If you’ve ever wanted to watch coolant swirl inside a phone, RedMagic has you covered. The company’s new 11S Pro arrives internationally with its liquid cooling system visible through a semi‑transparent back on every model — a bit of theater that doubles as a practical heat evacuation strategy for sustained gaming.
The headline changes are simple: an overclocked Snapdragon 8 Gen 5 Elite Leading Edition, a 7,500 mAh battery with 80W wired and wireless charging, and the now‑signature AquaCore cooling that mixes a 24,000 RPM fan with a flowing fluorinated liquid. Preorders begin June 3 and sales kick off June 10, with the 256GB model priced at $849 and the 512GB at $949.
Liquid cooling that’s no longer just a gimmick
RedMagic first put active cooling in its phones years ago, but this generation leans into the spectacle. When the phone ramps up under load the coolant moves in a visible circular pattern beneath the transparent rear; the company says it’s the industry’s first mass‑produced flowing fluorinated liquid solution. That sits alongside an enlarged vapor chamber, liquid metal, a turbo fan and the Energy CUBE 3.0 thermal management software. The bundled RedCore R4 gaming chip also helps balance performance, haptics and audio without touching the SoC.
This isn’t purely aesthetic: reviewers who pushed demanding titles like Genshin Impact and Call of Duty Mobile reported longer playable sessions before throttling became an issue. Still — and this matters — the phone can still feel warm in hand during lengthy marathons, particularly without a case.
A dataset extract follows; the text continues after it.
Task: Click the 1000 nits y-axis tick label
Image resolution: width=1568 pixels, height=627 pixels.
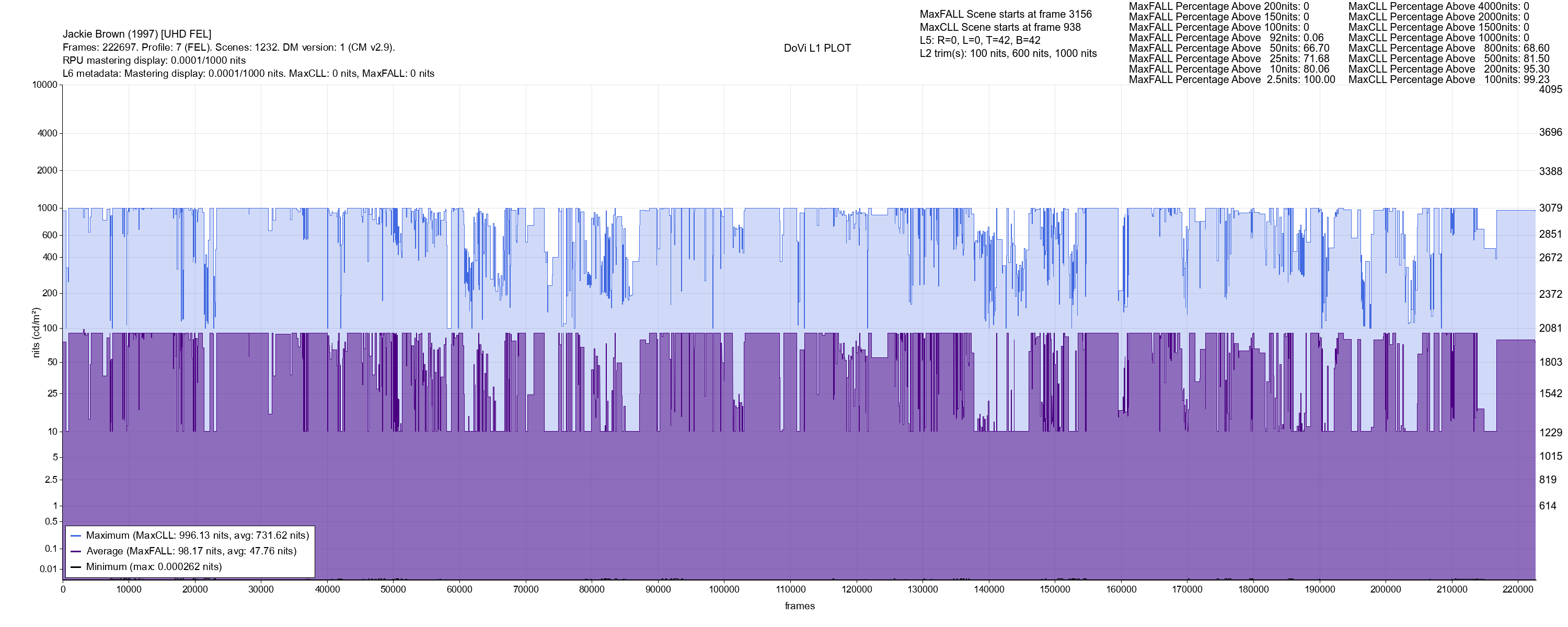Action: (x=47, y=208)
The hardware you expect from a gaming flagship
Under the hood is Qualcomm’s Leading Edition of the Snapdragon 8 Gen 5 Elite — RedMagic says two of its Orion V3 Phoenix L cores can hit 4.74 GHz. You can pick either 12GB/256GB or 16GB/512GB configurations. The display is a 6.85‑inch BOE AMOLED running at 144Hz with a claimed 1,800‑nit peak brightness and a 2592Hz PWM flicker rate. There are shoulder triggers, a 16MP under‑display selfie cam, dual 50MP rear sensors (wide and ultrawide) and an IPX8 water resistance rating.
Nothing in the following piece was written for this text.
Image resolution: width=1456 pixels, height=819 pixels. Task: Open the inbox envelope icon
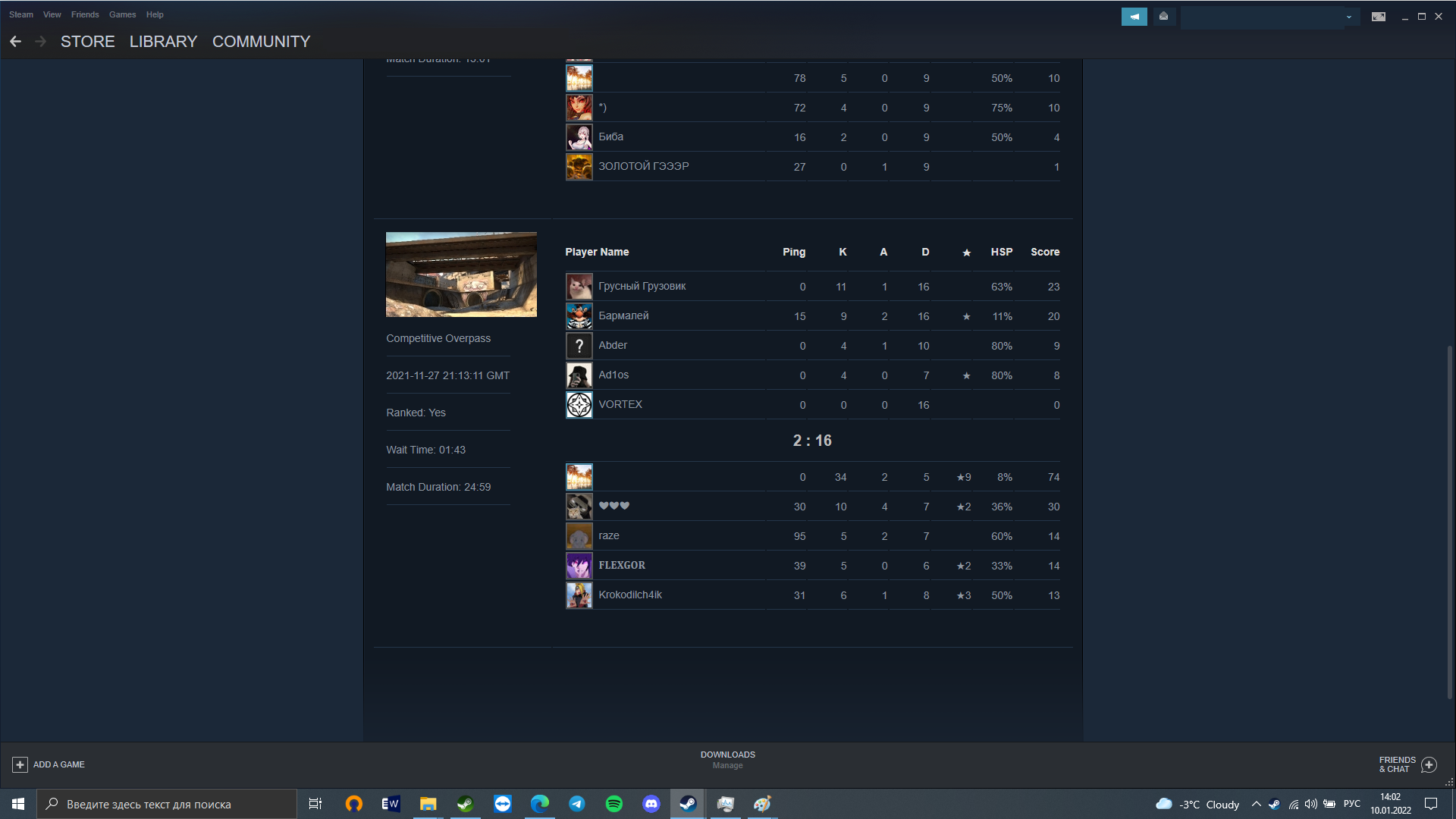(x=1163, y=16)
Battery life is one of the phone’s strengths: a large 7,500 mAh cell, 80W wired charging (chuck the cable in and you’ll see healthy top‑ups fast) plus 80W wireless charging — a useful touch for living-room couch sessions.
Trade‑offs: memory limits and a higher price
Not everything in the spec sheet is an upgrade. The international 11S Pro tops out at 16GB of RAM and 512GB of storage; last year’s 11 Pro offered beefier 24GB/1TB options in some markets. RedMagic and other manufacturers have blamed global memory shortages for these caps, a shortage that’s reshaped product stacks across the industry.
Price has crept up too: the US starting point is $849, roughly $100 more than last fall’s 11 Pro. That puts the RedMagic closer in price to mainstream flagships like Samsung’s S26 series and OnePlus’s latest, phones that generally offer stronger cameras and broader day‑to‑day appeal. If you want to understand how Samsung is positioning its S26 family in the premium space, this writeup about the Galaxy S26 Ultra’s privacy display gives useful context (/news/galaxy-s26-ultra-privacy-display).
Software and quirks
The phone ships with RedMagic OS 11.5 on top of Android 16 and includes Google’s Gemini AI integrations. RedMagic has cleaned up some annoyances from earlier builds — fewer intrusive app popups and a tidier home‑screen left swipe experience — though the camera still enables a watermark by default (easy to turn off).
That gaming focus bleeds into other choices: haptics are strong, RGB lighting is customizable, and the company bundles game‑driven optimizations that kick in via the Energy Cube system. If you follow changes in mobile gaming distribution and how developers are packaging titles, Google Play’s moves around buy‑once games and trials are worth a read for anyone thinking about long‑term value on a phone like this (/news/google-play-buy-once-play-anywhere).
Who should consider the 11S Pro?
If you prioritize raw mobile gaming performance and the trappings that go with it — shoulder triggers, a built‑in fan, visible liquid cooling, and long battery life — the 11S Pro is compelling. It’s designed to keep frame rates steady during long sessions and to look the part while doing it.
If, however, you want the best camera system, the highest RAM/ storage ceilings, or a phone that’s equally adept at everyday photography and videography, mainstream flagships still have the edge. The 11S Pro is a specialist rather than a do‑everything device.
RedMagic’s strategy is clear: double down on features that matter to gamers, make the cooling a selling point, and accept narrower appeal elsewhere. Whether that bet pays off for the wider market will depend on how much shoppers value performance theatre (and visible coolant) over camera versatility.
Price and availability recap: preorders June 3, on‑sale June 10; US pricing starts at $849 for 256GB, $949 for 512GB. Nightfreeze (black transparent) and Subzero (silver transparent) are the two finishes offered internationally.